CBRE Capital Markets has been exclusively retained by AT&T to lead the marketing efforts. Patrick Arangio and Jack Howard of CBRE capital markets’ national portfolio sale advisors based in the firm’s  Midtown Manhattan office, and Kurt Altvater of CBRE’s San Francisco office, have been retained by AT&T to act as the exclusive advisors for the sale.

“This offering provides the opportunity to acquire a diversified portfolio of prime industrial and multifamily sites strategically located in infill locations with significant redevelopment potential. Asset sizes, pooling structure and the targeted bid process will appeal to both institutional and individual investors,” said Arangio.

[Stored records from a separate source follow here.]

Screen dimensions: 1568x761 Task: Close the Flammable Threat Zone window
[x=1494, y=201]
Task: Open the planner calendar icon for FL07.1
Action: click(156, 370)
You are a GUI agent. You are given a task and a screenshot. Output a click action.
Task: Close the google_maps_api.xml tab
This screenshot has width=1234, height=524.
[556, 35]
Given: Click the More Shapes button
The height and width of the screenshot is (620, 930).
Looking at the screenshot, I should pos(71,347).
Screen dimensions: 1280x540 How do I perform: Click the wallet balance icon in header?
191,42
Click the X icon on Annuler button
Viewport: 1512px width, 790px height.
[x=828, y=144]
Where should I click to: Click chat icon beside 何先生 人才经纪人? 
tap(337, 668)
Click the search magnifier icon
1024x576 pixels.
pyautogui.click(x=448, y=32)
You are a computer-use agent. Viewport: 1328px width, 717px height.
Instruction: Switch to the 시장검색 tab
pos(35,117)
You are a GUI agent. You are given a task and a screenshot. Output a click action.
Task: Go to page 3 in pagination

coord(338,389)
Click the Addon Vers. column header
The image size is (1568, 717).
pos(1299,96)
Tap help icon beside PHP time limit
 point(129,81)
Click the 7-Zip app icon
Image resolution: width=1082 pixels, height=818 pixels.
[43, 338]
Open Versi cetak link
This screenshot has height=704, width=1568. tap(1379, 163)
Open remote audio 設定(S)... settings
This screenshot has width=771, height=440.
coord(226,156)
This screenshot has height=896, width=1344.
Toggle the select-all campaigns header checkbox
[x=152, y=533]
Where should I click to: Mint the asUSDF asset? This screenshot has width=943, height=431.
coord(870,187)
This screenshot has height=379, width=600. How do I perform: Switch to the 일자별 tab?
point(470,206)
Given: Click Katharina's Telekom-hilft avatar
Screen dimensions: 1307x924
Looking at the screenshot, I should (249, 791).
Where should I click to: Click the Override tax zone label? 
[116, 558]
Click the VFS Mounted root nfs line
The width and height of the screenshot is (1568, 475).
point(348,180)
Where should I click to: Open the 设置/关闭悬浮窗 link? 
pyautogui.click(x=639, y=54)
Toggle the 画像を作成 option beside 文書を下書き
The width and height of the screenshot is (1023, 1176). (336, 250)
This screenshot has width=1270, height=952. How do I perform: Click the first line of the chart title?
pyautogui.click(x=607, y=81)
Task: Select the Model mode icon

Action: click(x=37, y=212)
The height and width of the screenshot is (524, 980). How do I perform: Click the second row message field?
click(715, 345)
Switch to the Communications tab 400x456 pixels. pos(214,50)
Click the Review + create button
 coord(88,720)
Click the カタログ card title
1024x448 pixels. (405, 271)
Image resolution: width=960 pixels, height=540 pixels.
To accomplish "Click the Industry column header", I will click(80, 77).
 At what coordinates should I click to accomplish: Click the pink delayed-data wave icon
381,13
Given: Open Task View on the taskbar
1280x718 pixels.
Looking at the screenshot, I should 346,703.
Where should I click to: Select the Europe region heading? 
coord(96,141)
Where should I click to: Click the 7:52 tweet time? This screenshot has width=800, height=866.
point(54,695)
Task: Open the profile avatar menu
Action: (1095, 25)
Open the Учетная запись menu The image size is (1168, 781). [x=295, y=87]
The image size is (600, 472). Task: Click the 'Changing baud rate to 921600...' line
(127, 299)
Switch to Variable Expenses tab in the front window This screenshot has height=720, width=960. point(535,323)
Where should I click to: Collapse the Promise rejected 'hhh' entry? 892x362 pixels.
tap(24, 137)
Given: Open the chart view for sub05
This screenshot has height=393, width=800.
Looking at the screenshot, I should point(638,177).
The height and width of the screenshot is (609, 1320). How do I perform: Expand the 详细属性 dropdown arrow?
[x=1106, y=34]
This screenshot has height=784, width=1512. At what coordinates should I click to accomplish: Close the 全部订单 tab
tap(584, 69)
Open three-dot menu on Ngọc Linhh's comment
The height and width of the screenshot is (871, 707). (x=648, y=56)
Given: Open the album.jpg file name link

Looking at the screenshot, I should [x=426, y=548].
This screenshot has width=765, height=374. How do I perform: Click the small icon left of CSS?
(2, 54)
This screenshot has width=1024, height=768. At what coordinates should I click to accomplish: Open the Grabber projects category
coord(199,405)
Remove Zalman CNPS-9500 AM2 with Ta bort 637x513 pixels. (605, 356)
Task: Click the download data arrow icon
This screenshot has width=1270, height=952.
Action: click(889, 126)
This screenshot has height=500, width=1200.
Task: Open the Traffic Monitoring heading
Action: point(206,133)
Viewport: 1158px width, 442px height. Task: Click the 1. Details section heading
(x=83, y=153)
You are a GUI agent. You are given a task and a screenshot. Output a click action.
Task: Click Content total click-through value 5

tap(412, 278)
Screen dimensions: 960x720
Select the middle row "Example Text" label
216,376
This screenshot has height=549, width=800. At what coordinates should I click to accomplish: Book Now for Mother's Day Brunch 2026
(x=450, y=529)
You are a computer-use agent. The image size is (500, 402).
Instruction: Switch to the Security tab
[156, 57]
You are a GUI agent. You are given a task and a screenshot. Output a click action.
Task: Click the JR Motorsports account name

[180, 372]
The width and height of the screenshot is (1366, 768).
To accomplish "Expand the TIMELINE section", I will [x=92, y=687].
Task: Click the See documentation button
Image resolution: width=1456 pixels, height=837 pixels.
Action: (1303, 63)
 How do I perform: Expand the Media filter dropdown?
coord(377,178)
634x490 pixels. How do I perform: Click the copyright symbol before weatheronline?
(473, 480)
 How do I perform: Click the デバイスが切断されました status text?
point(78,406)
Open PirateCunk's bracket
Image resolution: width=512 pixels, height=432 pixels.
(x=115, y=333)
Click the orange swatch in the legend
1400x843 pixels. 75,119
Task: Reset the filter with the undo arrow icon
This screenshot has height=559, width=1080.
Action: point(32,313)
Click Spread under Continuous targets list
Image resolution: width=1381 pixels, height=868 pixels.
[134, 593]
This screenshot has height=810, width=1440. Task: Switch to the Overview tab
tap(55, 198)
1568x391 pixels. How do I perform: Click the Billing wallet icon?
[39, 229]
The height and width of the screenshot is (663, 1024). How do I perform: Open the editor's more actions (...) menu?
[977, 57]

The seller will leaseback many of the properties for up to three years post-closing on a NNN basis as it concludes operations at the respective sites. This structure provides qualified investors with immediate cash flow from an investment-grade tenant coupled with significantly reduced carry costs, while working to finalize redevelopment plans and the entitlements associated with respective business plans.

“Qualified investors can benefit as a counterparty to one of the world’s largest corporations,” Howard tells GlobeSt.com. “Nearly all the properties in the portfolio benefit from excellent access and proximity to major arterials, highways and in many cases, seaports.”

Houston industrial absorption was flat in first quarter 2019, with 58,774 in negative absorption posted for the first three months of the year. Interest among occupiers remains strong with slightly more than 13.2 million square feet in active requirements tracked by CBRE research.

CBRE tracked nearly 1.8 million square feet in new leases or expansions signed during first quarter 2019. The construction pipeline was 13.8 million square feet at the end of first quarter 2019 and was 38.9% pre-committed. Absorption of nearly 350,000 square feet within the North submarket resulted in a submarket vacancy rate decline to 6.2%.